__Text__

===============

A Learning Framework For Photography – By Dan K
After a long hiatus, Dan K is back with another one of his brilliant and informative articles. In this one Dan helps us to put together a system of learning for your photography. Something I think I myself often overlook. Read on.


I have watched my own photography improve over the years. Looking back, I have taken many wrong turns, gotten stuck in a rut or two and wasted much time and money in the haphazard way in which I have developed. The objective of this essay is to help beginner and intermediate photographers to climb the learning curve faster and more efficiently than I have done.

The Wrong Way

When my son started drawing, people dismissed his work as unintelligible scribbles. They missed the point that each was a piece of live performance art going on inside his head. As he explained it, each line traced the path of a protagonist in his journey across the galaxy, encountering aliens and black holes. He could tell and retell the same story time and time again, complete with sound effects.
Next he learned the basic method of making a recognizable image and combined them into little one page graphic novels and now he’s working on telling the story in the viewer’s head using only one picture. He can’t reproduce true to life imagery like his elder sister can, but his pictures are enthralling. It is the difference between an artist and an illustrator, or a photographic artist and a skilled camera technician.

If only I had started out making art and worked on improving my execution, a lot less of my early photographic efforts wouldn’t be well executed but meaningless tat.

Source: 4CHAN /p/

I think we have all seen and laughed at the “Stages of a Photographer” learning curve and cringed in recognition at stages we have gone through. As a typical Generation-X kid, I played with my parents cameras, and then learned photography at school in our art department, where I learned how to use a Nikon FM and process the film into black and white prints in the darkroom. The main focus was on the basic process as opposed to the art. I was just told to “express myself”, or whatever that was supposed to mean.
Topics like the history of the photographic medium, artistic appreciation and the execution of genres was supposed to be taught at college and I subsequently missed out on all of that as I was diverted towards more career path that would pay the bills. It wasn’t until I had my own children that I reached a point in life where I could find the time to take photography seriously as a hobby. This coincided with the tumultuous stage of the digital revolution when digital cameras came to dominance and film gear was sold off cheaply. I became a serious gear-head, but was saved by my love of classic film cameras maturing into love of the images they produced. It was this that motivated me to take the art more seriously and improve my photography.

Almost all art involves the combination of artistic development and technical proficiency. Indeed the gear and need for technical skill drew me into photography. One of the greatest truisms is to abandon all “automatic modes” and shoot in full manual mode, with manual control over aperture, shutter speed, and focus.

===============

__Information shown__
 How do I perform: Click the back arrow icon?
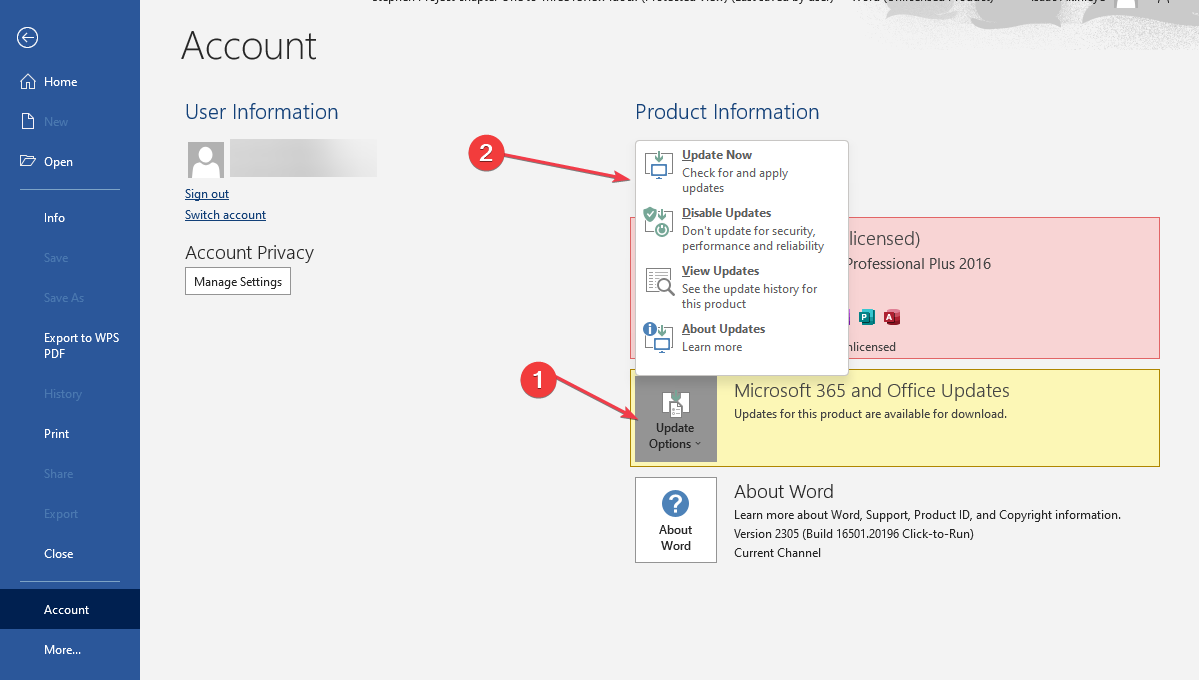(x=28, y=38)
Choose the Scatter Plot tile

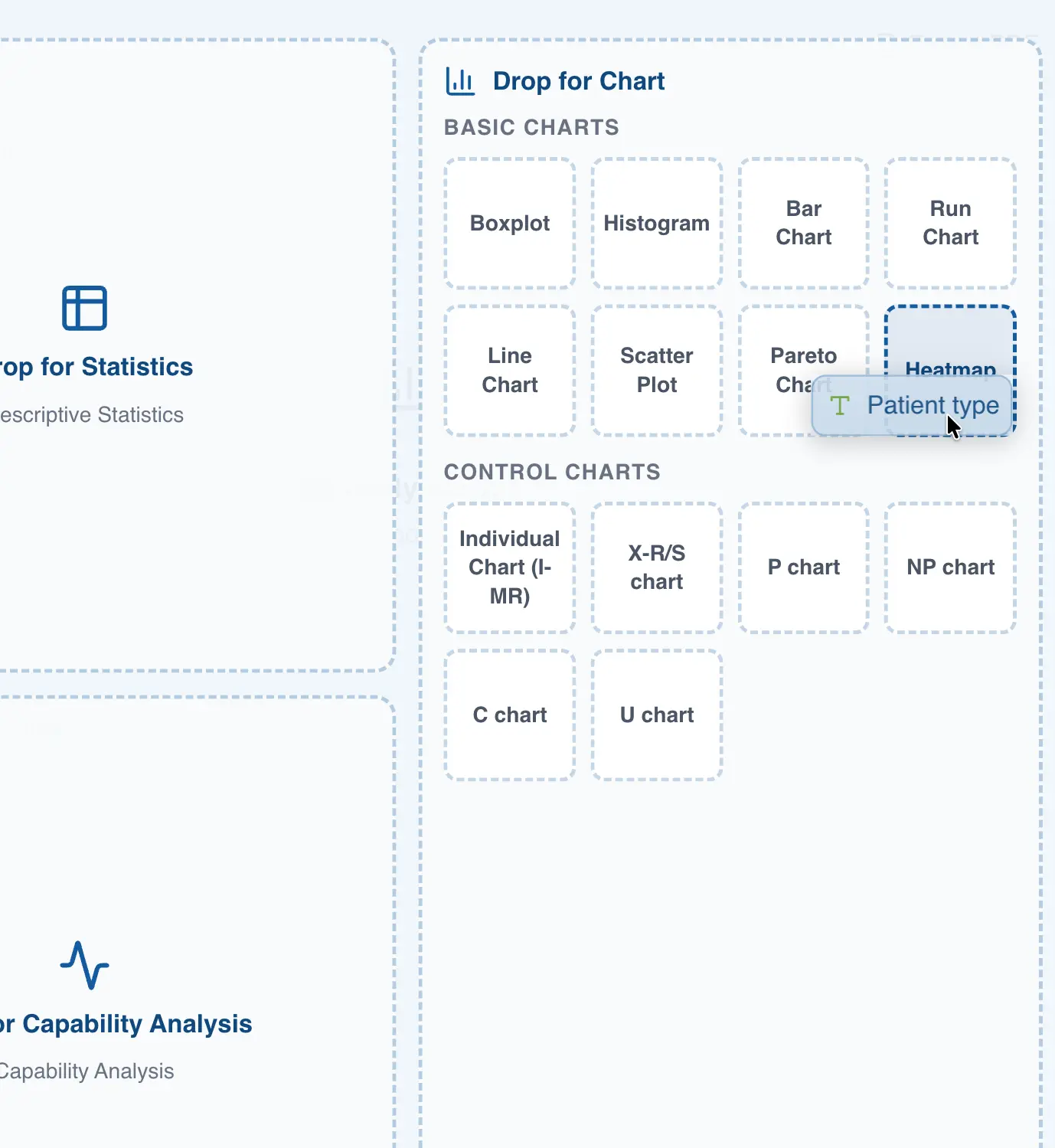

===============

__Things to do__
[A] List the settings that, according to the photography article, full manual mode gives the photographer control over.
[B] Say whether each statement agrees with the photography article, answering yes or no and quoting the words that decide it. (i) The writer learned to use a Nikon FM at school. (ii) The writer's son can reproduce true-to-life imagery as well as his elder sister. (iii) The writer studied the history of the photographic medium at college.
[C] Repeat the passage of the photography article word for word, starting at "Next he learned" and ending at "skilled camera technician.".

__Task responses__
[A] Aperture, shutter speed, and focus.

[B]
(i) Yes: "where I learned how to use a Nikon FM"
(ii) No: "He can’t reproduce true to life imagery like his elder sister can"
(iii) No: "I subsequently missed out on all of that"

[C]
Next he learned the basic method of making a recognizable image and combined them into little one page graphic novels and now he’s working on telling the story in the viewer’s head using only one picture. He can’t reproduce true to life imagery like his elder sister can, but his pictures are enthralling. It is the difference between an artist and an illustrator, or a photographic artist and a skilled camera technician.